A firsthand account by a veteran follower describes guerrilla warfare along the Missouri–Kansas border during the Civil War, chronicling raids, ambushes, and pitched engagements led by Charles Quantrell. It traces his rise from early life through violent campaigns, including major assaults, reprisals such as the Lawrence raid, contentious encounters with militia and Jayhawkers, and retaliatory measures like forced depopulation. The narrative records recruits who would later gain notoriety, battlefield tactics, narrow escapes, captures, surrender, and the leader's death, and concludes with the postwar trajectories of companions, blending battle reports, personal reminiscence, and local perspective on a turbulent border conflict.

THE AUTHOR

Captain Harrison Trow was born in Pittsburgh, Pennsylvania, October 16, 1843, moved to Illinois in 1848, and thence to Missouri in 1850, and went to Hereford, Texas, in 1901, where he now resides. At the age of nine years, he, having one of the nicest, neatest and sweetest stepmothers (as they all are), and things not being as pleasant at home as they should be (which is often the case where there is a stepmother), and getting all the peach tree sprouts for the whole family used on him, he decided the world was too large for him to take such treatment, and one day he proceeded to give the stepmother a good flogging, such as he had been getting, and left for brighter fields.

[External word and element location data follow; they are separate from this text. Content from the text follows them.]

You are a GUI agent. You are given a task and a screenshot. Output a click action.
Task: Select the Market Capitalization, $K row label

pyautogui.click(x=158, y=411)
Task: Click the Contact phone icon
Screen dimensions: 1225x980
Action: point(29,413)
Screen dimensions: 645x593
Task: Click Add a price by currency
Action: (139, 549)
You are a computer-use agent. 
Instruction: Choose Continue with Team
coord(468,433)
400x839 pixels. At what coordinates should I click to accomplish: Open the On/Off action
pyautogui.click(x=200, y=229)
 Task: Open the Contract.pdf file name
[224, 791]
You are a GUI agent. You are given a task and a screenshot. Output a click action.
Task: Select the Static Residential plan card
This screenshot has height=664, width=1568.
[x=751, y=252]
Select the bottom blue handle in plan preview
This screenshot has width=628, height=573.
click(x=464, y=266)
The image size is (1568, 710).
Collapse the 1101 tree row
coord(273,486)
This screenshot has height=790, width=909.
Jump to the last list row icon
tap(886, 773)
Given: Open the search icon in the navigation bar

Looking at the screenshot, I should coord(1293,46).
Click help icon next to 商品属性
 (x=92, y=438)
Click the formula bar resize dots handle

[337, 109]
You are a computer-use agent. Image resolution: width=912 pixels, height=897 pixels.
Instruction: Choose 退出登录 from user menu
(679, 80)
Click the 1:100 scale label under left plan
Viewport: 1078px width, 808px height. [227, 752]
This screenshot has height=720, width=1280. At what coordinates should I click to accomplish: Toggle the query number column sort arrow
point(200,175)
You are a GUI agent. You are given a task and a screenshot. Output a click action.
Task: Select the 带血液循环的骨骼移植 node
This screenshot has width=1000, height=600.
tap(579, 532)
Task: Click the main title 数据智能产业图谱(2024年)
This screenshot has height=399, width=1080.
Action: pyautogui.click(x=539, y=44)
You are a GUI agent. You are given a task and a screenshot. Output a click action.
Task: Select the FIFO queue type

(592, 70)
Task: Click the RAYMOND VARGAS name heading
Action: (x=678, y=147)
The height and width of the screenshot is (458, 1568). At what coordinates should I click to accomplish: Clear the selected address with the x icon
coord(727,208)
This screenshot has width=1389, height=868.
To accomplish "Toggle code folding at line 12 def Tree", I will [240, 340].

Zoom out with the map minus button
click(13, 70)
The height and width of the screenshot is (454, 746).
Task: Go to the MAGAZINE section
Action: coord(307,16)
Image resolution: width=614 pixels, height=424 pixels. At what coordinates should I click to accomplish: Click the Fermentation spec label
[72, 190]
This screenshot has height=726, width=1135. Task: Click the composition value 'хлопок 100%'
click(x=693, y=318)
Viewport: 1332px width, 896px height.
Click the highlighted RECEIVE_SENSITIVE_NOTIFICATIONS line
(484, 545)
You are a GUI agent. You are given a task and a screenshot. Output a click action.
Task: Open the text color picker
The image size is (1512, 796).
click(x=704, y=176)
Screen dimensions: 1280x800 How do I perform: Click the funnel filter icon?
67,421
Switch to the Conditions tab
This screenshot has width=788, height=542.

In a few days he made his way to Independence, Missouri, got into a game of marbles, playing keeps, in front of a blacksmith shop, and won seventy-five cents. Then and there Uncle George Hudsbath rode up and wanted to hire a hand. Young Trow jumped at the job and talked to Mr. Hudsbath a few minutes and soon was up behind him and riding away to his new home. Young Trow proved to be the lad Uncle George was looking for and stayed with him until the war broke out.